Text block
───

Frontier AI research lab Decart is aiming to bridge the gap between synthetic simulation and physical AI with the launch of its latest world model, Oasis 3.
Announced recently, the new video output model was designed to accelerate the training of operating system models for robots and autonomous vehicles. The goal is to create intelligent hardware that won’t be fazed by the unpredictable nature of the world it operates in.
Makers of robotics face significant challenges due to the dearth of useful data that can be harnessed to train their machines to operate in complex physical environments.
While autonomous cars can be taught to navigate a static parking lot with fixed traffic cones easily enough, such environments are nothing like what they face on the open road, especially as weather and lighting conditions change.
Getting them to the level where they can navigate chaotic city streets amid torrential rainfall and react to a dog that suddenly dashes into the road without warning is an entirely different ball game. This is the challenge Oasis 3 is designed to solve.
The robotics training bottleneck
The development of large language models for generating text and images has dramatically outpaced that of general-purpose robotics, also known as physical AI, because of the masses of media resources available.
As Bessemer Ventures pointed out in a research report earlier this year, LLM developers have had the luxury of being able to scrape billions of webpages from the public internet. But the Vision-Language-Action models needed to power robots to interact with the physical world do not have that luxury.
VLA models, as they’re known, work by ingesting data from their environment, processing it so they can understand what’s happening, and finally by reacting to that input. When it comes to training them, developers have three options.
The first is to create their own teleoperation data, which means sticking a human in a suit in order to mimic a robot working in a particular scenario. Doing this provides the highest quality training data, but it’s extremely expensive and slow, which makes it impossible to scale to the level required.
The second option is to use videos from the open web. The supply is plentiful, but the usefulness of such videos is limited due to their messy nature – environments are inconsistent, can’t be controlled to replicate the needed variety of conditions, and they lack spatial data telemetry and direct-action conditioning.
Alternatively, developers can use synthetic data, which is a kind of middleground between the two. But the challenge with this is the substandard nature of the existing physics engines used to create it, which struggle to reflect the nuances of the real-world due to their rigid boundaries.
Researchers have labeled this disconnect the “sim-to-real gap”. In a nutshell, the AI software used to generate virtual training environments for robotics just cannot account for the chaos of the real world, where anything can and usually does happen – for instance, oil spills on a road, or uncharacteristically fragile boxes in a factory warehouse.
When confronted with such randomness, autonomous vehicles and robots usually don’t know how to react.
Closing the gap with closed-loop, generative simulations
Decart says Oasis 3 is designed to overcome the limitations of existing virtual training grounds by marrying photorealistic, interactive motion graphics capabilities with a uniquely powerful physics engine.

───

Excerpted data

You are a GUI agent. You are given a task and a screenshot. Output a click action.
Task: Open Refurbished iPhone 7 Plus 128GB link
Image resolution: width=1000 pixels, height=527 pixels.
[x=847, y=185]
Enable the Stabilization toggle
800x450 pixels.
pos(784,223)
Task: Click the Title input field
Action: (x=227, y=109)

───

Required work
Please set down the passage of the Oasis 3 article above word for word, starting at the words "Researchers have labeled" and stopping after "powerful physics engine.".

Task result
Researchers have labeled this disconnect the “sim-to-real gap”. In a nutshell, the AI software used to generate virtual training environments for robotics just cannot account for the chaos of the real world, where anything can and usually does happen – for instance, oil spills on a road, or uncharacteristically fragile boxes in a factory warehouse.
When confronted with such randomness, autonomous vehicles and robots usually don’t know how to react.
Closing the gap with closed-loop, generative simulations
Decart says Oasis 3 is designed to overcome the limitations of existing virtual training grounds by marrying photorealistic, interactive motion graphics capabilities with a uniquely powerful physics engine.